The VeriDis project team includes members of the MOSEL team at LORIA, the computer science laboratory in Nancy, and members of the Automation of Logic Research Group at Max-Planck-Institut für Informatik (MPI-INF) in Saarbrücken. It is headed by Stephan Merz and Christoph Weidenbach. VeriDis was created in 2010 as a local team of Inria Nancy – Grand Est and has been an Inria project team since July 2012.

The objectives of VeriDis are to contribute to advances in verification techniques, including automated and interactive theorem proving, and to make them available for the formal development of concurrent and distributed algorithms and systems, within the framework of mathematically precise and practically applicable development methods. We intend to assist algorithm and system designers carrying out formally proved developments, where proofs of relevant properties, as well as bugs, can be found with a high degree of automation.

Verification techniques based on theorem proving are already having substantial impact. In particular, they have been successfully applied to the verification and analysis of sequential programs, often in combination with static analysis and software model checking. Ideally, systems and their properties would be specified in high-level, expressive languages, errors in specifications would be discovered automatically, and finally, full verification could also be performed completely automatically. Due to the inherent complexity of the problem this cannot be achieved in general. However, we have observed important advances in theorem proving in recent years. We are particularly interested in the integration of different deduction techniques and tools, such as automated theorem proving for relevant theories, such as different fragments of arithmetic. These advances suggest that a substantially higher degree of automation can be achieved in system verification than what is available in today's verification tools.

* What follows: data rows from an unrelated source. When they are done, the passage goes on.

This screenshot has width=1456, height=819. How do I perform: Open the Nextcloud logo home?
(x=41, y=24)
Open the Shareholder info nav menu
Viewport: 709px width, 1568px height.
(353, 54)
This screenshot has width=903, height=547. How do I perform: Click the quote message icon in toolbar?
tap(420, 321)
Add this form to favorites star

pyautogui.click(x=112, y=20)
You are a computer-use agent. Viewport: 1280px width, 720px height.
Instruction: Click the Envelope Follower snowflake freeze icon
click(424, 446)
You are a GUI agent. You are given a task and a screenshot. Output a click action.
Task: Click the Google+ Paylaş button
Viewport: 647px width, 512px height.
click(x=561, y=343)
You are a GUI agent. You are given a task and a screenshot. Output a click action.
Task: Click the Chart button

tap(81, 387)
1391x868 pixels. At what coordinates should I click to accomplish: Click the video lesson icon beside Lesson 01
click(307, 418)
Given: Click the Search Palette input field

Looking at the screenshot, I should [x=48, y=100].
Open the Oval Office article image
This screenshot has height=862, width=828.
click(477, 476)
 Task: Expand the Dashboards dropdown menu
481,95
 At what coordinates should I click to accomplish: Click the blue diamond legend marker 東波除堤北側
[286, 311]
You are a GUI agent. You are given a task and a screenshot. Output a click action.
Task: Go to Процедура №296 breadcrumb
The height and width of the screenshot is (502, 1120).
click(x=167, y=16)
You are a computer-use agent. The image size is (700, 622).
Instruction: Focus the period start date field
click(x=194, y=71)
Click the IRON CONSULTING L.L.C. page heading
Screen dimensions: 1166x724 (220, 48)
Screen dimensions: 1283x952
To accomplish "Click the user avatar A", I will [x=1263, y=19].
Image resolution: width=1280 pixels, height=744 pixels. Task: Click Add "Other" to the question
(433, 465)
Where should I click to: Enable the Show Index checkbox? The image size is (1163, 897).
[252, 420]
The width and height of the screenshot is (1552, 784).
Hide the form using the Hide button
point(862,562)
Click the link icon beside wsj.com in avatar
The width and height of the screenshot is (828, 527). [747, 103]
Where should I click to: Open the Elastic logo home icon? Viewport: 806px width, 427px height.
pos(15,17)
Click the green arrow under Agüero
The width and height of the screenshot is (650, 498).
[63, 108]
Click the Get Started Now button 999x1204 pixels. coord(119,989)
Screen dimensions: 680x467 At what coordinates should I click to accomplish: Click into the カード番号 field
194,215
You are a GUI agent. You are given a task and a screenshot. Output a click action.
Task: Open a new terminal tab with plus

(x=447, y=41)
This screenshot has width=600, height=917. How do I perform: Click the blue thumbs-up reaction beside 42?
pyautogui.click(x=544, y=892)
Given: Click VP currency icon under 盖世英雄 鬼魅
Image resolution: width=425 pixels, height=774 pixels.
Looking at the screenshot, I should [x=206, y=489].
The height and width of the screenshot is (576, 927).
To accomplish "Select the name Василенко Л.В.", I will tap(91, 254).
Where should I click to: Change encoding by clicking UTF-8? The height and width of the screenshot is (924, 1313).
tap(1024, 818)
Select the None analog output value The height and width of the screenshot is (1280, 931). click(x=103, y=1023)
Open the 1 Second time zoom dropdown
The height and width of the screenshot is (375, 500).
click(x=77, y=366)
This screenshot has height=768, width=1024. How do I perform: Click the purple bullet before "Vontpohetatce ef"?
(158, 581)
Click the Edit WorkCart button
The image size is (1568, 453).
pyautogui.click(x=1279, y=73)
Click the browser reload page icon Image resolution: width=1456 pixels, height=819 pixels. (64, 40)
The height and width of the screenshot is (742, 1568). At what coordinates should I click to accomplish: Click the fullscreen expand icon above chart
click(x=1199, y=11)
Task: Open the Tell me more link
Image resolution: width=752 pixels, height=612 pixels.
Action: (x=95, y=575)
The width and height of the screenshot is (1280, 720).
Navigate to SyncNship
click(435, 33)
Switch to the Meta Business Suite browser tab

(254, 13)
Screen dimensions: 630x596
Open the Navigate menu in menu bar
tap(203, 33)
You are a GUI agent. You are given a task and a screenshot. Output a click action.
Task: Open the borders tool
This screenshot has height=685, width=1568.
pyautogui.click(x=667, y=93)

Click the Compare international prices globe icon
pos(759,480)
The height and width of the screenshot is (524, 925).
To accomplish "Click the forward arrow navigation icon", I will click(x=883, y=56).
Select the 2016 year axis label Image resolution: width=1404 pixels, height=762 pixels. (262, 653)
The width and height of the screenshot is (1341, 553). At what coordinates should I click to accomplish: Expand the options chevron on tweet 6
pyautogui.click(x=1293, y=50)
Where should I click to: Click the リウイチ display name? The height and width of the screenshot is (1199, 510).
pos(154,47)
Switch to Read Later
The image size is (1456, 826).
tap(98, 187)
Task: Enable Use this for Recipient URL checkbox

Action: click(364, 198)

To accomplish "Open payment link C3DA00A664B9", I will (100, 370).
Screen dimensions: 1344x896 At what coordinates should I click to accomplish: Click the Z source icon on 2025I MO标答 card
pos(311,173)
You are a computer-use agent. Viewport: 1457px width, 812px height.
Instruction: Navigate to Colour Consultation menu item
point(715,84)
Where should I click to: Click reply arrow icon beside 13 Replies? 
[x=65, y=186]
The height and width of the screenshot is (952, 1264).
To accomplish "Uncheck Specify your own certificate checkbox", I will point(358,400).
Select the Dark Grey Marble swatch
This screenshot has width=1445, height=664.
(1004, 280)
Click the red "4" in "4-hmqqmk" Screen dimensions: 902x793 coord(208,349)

VeriDis aims at exploiting and further developing automation in system verification, and at applying its techniques within the context of concurrent and distributed algorithms, which are by now ubiquitous and whose verification is a big challenge. Concurrency problems are central to the development and verification of programs for multi- and many-core architectures, and distributed computation underlies the paradigms of grid and cloud computing. The potential of distributed systems for increased resilience to component failures makes them attractive in many contexts, but also makes formal verification important and challenging. We aim at moving current research in this area to a new level of productivity and quality. To give a concrete example: today the designer of a new distributed protocol may validate it using testing or model checking. Model checking will help finding bugs, but can only guarantee properties of a high-level model of the protocol, usually restricted to finite instances. Testing distributed systems and protocols is notoriously difficult because corner cases are hard to establish and reproduce. Also, many testing techniques require an executable, whose production is expensive and time-consuming, and since an implementation is needed, errors are found only when they are expensive to fix. The techniques that we develop aim at automatically proving significant properties of the protocol already during the design phase. Our methods mainly target designs and algorithms at high levels of abstraction; we aim at components of operating systems, distributed services, and down to the (mobile) network systems industry.